Complications & Special Considerations
- Post-hepatectomy liver failure: Bilirubin $> 50$ µmol/L + INR $> 1.5$ on post-operative day 5 (International Study Group of Liver Surgery definition). Prevention: adequate FLR, optimal patient selection.
- Bile leak post-hepatectomy or biliary anastomosis: Drain bilirubin $> 3\times$ serum bilirubin on day 3+; manage with drainage ± ERCP stenting; reoperation rarely required.
- Post-pancreatectomy haemorrhage (PPH): Can be early (operative bed) or delayed (sentinel bleed from pseudoaneurysm); CT angiography and interventional radiology embolisation is first-line for haemodynamically stable patients.
- Postoperative pancreatic fistula (POPF): Biochemical leak (Grade A) requires no change in management; Grade B requires prolonged drain or percutaneous drainage; Grade C requires reoperation.
- Delayed gastric emptying (DGE): Common post-Whipple; managed conservatively with prokinetics and nutritional support.
Perioperative Management
- Nutritional optimisation: Prehabilitation and early enteral feeding post-operatively; total pancreatectomy patients require enzyme replacement and insulin therapy indefinitely.
- DVT prophylaxis: LMWH commenced within 12-24 hours post-operatively; extended prophylaxis (28 days) for oncological HPB resections given high VTE risk; combine with mechanical compression.
- Enhanced Recovery After Surgery (ERAS): Multimodal analgesia (epidural or intrathecal opioid + wound infiltration + NSAIDs), early oral intake, minimisation of IV fluids, and early mobilisation improve outcomes across HPB procedures.

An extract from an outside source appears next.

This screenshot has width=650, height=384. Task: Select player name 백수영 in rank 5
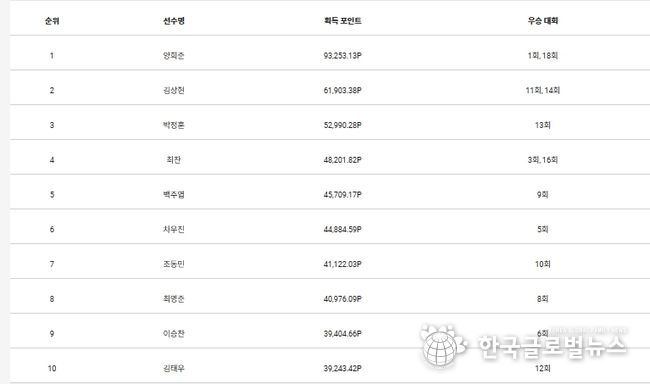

- MDT decision-making: All HPB malignancies should be discussed at a multidisciplinary tumour board incorporating HPB surgery, medical and radiation oncology, interventional radiology, gastroenterology, and pathology prior to definitive management.
- Jaundice work-up prior to HPB surgery: Structured approach, LFTs, bilirubin fractionation, tumour markers (CA 19-9, AFP, CEA), ultrasound, CT (triple-phase), MRCP/EUS; biopsy only when diagnosis will change management and patient is not proceeding directly to resection.